Post: Trabalhadores indígenas são resgatados em condições análogas à escravidão no Rio Grande do Sul

Seis trabalhadores indígenas guarani foram resgatados em condições análogas à escravidão no RS. A fiscalização revelou a precariedade e a falta de direitos.
Trabalhadores indígenas são resgatados em condições análogas à escravidão no Rio Grande do Sul

Na tarde da última terça-feira (30), seis trabalhadores indígenas da etnia guarani foram resgatados em condições análogas à escravidão em uma propriedade rural localizada em Glorinha, na região metropolitana de Porto Alegre. A ação foi realizada por uma fiscalização conjunta do Ministério do Trabalho e Emprego (MTE), do Ministério Público do Trabalho (MPT) e da Polícia Federal, que detectou a situação precária em que os indígenas se encontravam.

Os trabalhadores estavam envolvidos na colheita de legumes e habitavam um alojamento considerado degradante, sem qualquer documentação de trabalho formalizada.

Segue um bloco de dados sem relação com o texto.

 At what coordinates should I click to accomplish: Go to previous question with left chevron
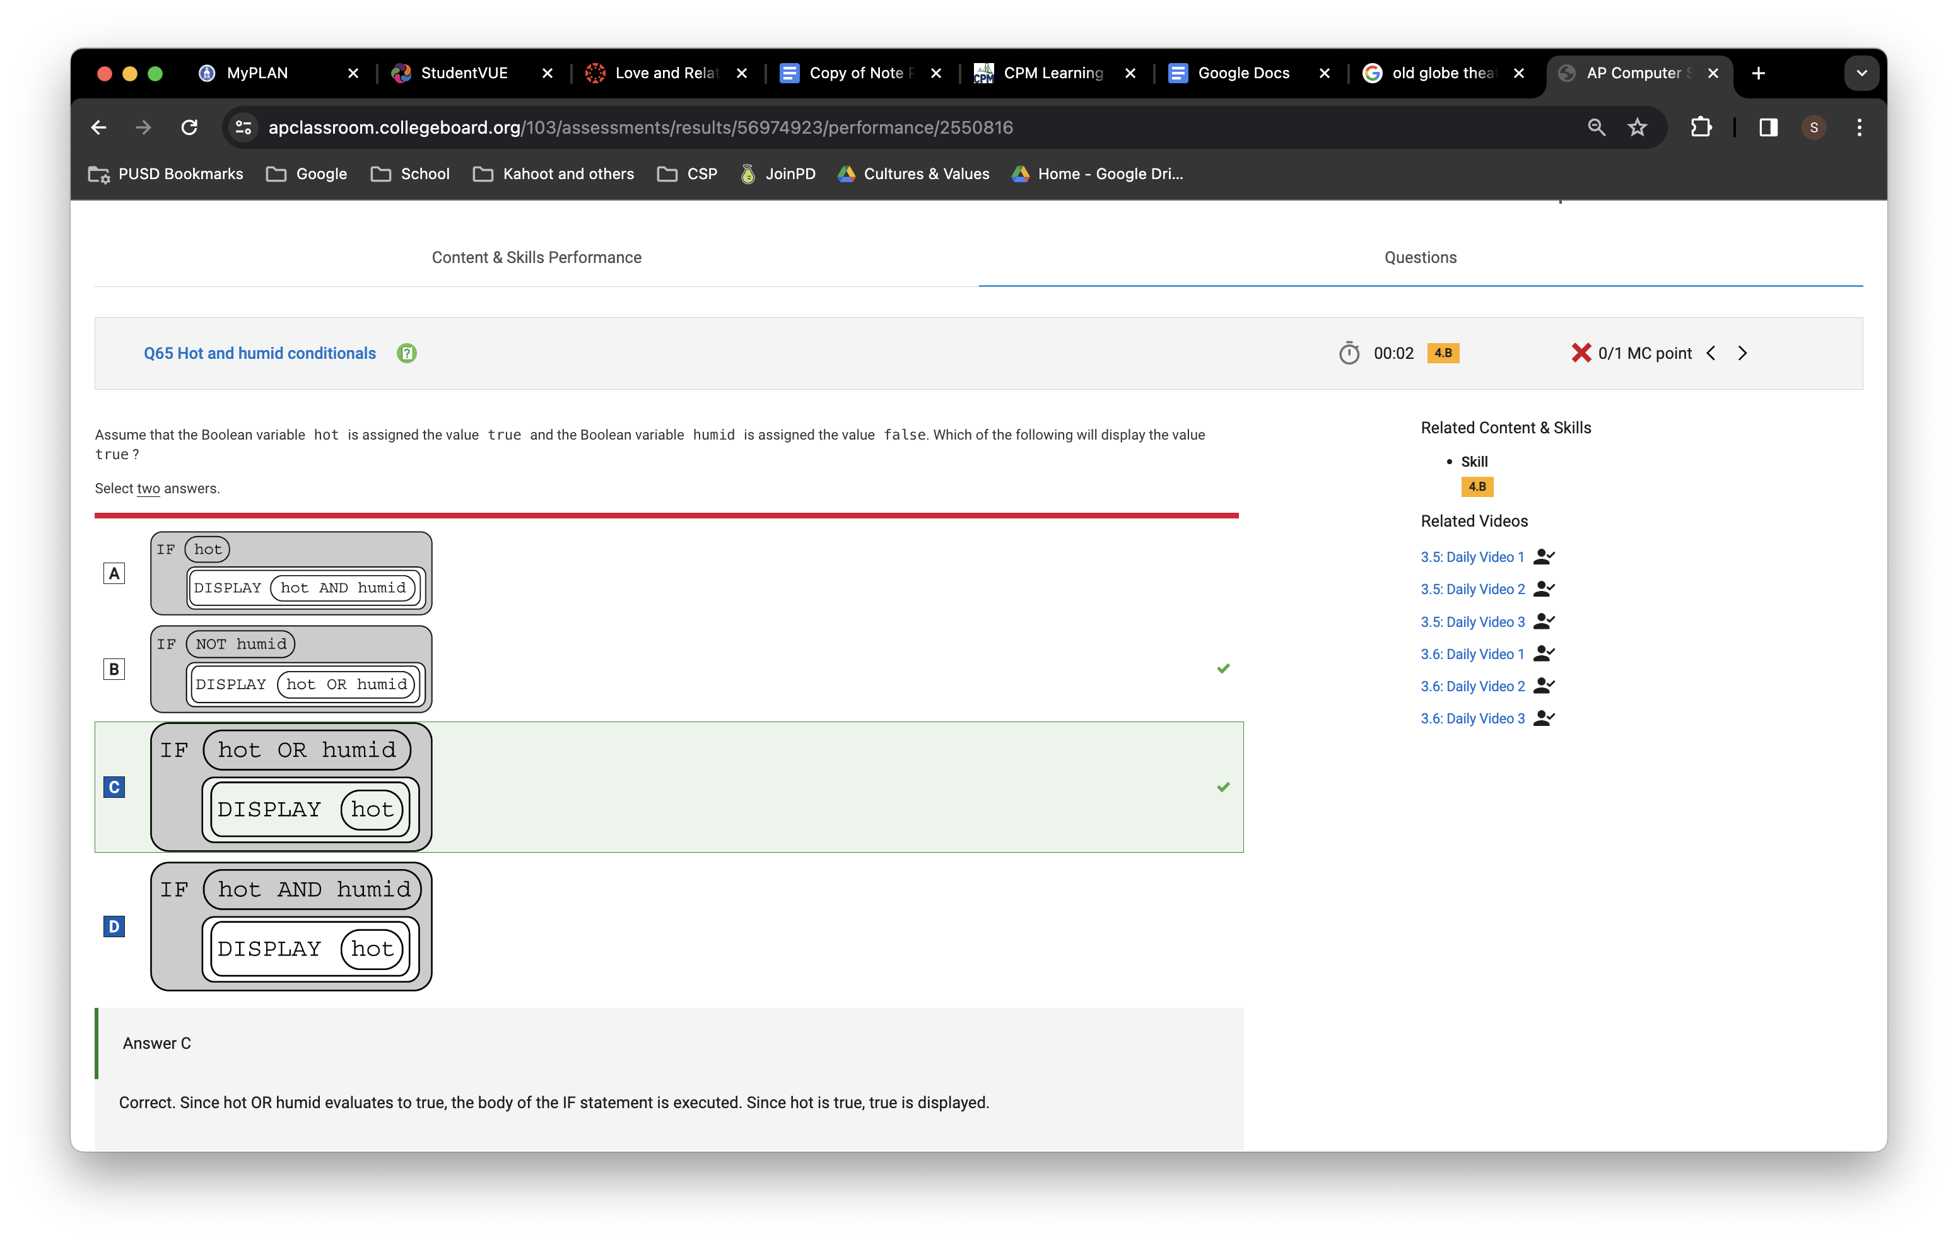click(x=1711, y=353)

O procurador do trabalho, Bernardo Mata Schuch, destacou a vulnerabilidade dos indígenas e a precariedade das condições em que viviam, afirmando que seus direitos mais básicos estavam sendo desrespeitados.

Os resgatados, todos homens com idades entre 20 e 30 anos, incluem um imigrante argentino, dois originários de Santa Catarina e os demais do próprio Rio Grande do Sul. Eles estavam alojados em um casebre de madeira, sem instalações sanitárias adequadas e sem o fornecimento de cobertas ou equipamentos de trabalho por parte do empregador.

O responsável pelas contratações, cujo nome não foi revelado, foi preso em flagrante pela Polícia Federal. Ele assinou um Termo de Ajuste de Conduta (TAC) emergencial, comprometendo-se a pagar indenizações aos trabalhadores resgatados e a custear as passagens para seu retorno aos locais de origem. Além disso, os seis homens também receberão seguro-desemprego.

O caso agora será investigado em um inquérito civil, com acompanhamento dos pagamentos acordados pelo empregador. A primeira audiência está agendada para este mês, embora a data ainda não tenha sido divulgada. Essa situação alarmante ressalta a necessidade de uma fiscalização mais rigorosa e do respeito aos direitos trabalhistas, especialmente em relação a populações vulneráveis como os indígenas.